Dive Brief:
- SAP rolled out a cloud-based ERP industry vertical for retail Thursday. SAP S/4HANA Cloud Public Edition, retail, fashion, and vertical business solution centralizes operational data and integrates finance, procurement and merchandising processes.
- The ERP vendor will also deploy an AI-powered shopping assistant in its Commerce Cloud solution during the first half of the year and customer loyalty program management toolkit later in 2025, according to the announcement.
- “Our strategy is to be modular but integrated,” Kristin Howell, global VP of SAP retail solutions management, said. “CIOs are looking to shrink the distance right between the customer and the data — the fewer integrations, the better.”
Dive Insight:
The retail solution continues SAP’s ongoing push to grow its cloud business. The company leaned on migration incentives, generative AI enhancements and a massive internal restructuring to drive customers to cloud last year.
SAP also pledged to provide every customer with a dedicated enterprise architect as the clock winds down toward the 2027 sunsetting of mainstream support for SAP ERP Central Component on-prem solutions.
While cloud eclipsed the company’s on-prem revenues during Q3 2024, Gartner estimated that nearly two-thirds of SAP ECC clients had not yet licensed SAP S/4HANA by the midpoint of last year. The firm found little evidence that migrations were on pace to meet the 2027 deadline.

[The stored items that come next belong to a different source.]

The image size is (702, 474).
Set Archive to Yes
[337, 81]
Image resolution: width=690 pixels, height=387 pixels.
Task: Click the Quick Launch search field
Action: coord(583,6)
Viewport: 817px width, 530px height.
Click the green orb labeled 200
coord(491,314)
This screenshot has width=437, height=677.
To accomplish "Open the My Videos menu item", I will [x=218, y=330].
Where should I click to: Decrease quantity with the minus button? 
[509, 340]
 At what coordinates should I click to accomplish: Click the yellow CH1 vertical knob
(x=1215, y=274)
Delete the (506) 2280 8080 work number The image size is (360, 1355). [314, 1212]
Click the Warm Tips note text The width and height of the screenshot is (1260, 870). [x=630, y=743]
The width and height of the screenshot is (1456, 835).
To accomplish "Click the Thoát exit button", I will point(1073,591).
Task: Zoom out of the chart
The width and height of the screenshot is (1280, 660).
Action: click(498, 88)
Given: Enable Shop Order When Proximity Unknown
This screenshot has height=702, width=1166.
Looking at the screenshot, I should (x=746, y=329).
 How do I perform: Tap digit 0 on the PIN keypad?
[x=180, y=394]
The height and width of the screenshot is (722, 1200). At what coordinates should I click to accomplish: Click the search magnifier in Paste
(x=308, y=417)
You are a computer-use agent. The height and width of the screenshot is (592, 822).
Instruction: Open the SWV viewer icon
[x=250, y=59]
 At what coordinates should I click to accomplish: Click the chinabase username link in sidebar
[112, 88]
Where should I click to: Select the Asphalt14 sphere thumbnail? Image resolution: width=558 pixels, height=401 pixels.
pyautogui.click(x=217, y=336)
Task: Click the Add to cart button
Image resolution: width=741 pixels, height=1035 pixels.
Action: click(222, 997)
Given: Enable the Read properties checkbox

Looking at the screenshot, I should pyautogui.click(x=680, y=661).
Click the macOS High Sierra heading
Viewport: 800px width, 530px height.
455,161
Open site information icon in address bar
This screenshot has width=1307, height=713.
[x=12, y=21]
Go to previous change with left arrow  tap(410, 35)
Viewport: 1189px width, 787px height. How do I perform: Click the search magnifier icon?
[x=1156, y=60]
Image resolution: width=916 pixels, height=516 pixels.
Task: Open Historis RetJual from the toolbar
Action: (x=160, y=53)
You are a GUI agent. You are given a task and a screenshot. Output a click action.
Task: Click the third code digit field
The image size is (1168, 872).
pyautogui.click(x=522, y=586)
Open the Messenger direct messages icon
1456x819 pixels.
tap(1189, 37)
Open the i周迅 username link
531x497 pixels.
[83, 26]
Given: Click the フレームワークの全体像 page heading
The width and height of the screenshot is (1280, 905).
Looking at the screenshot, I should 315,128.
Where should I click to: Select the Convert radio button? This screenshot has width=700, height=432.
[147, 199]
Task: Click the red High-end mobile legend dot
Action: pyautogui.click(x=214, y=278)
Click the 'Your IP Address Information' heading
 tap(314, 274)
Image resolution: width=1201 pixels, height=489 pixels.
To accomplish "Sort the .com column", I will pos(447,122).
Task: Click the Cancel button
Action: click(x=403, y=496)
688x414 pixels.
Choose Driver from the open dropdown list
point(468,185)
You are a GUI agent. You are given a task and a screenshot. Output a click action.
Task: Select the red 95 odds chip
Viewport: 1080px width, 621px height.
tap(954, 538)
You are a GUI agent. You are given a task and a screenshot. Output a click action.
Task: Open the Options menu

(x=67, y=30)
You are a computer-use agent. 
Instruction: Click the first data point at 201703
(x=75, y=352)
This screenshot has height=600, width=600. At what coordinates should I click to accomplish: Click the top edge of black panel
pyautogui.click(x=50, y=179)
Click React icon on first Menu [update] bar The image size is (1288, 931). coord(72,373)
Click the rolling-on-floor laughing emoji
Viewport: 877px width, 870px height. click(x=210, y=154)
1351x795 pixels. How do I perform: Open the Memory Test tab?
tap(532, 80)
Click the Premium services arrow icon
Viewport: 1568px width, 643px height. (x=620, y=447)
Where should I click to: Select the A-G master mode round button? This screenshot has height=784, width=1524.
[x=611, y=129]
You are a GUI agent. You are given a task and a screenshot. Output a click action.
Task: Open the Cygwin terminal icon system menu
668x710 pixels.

Industry-specific solutions are another lever SAP is using to bring customers to the cloud.
“We built the cloud-based ERP almost from the ground up that’s specifically designed for retail businesses,” Howell told CIO Dive.
In addition to integrating internal business processes, retail solutions extend to customer-facing applications, an area that rose in the CIO priority list last year, according to Foundry’s State of the CIO report.
Public cloud architecture eases access to core data for marketing as well as finance, supply chain and procurement.
“A big part of our cloud ERP strategy is to unlock that data so that retailers don’t have to ship it out of SAP into another system to match inventory, orchestrate an order or design the right marketing campaign for a consumer,” said Howell.
The solution is designed to fit the needs of new and existing customers.
For digital-native businesses, the ERP offers “retail in a box,” Howell said. Existing customers with on-prem or private cloud deployments can integrate the retail solution as part of a broader migration plan.
“It's SAP talking to SAP,” Howell said. “The taxonomy is very similar.”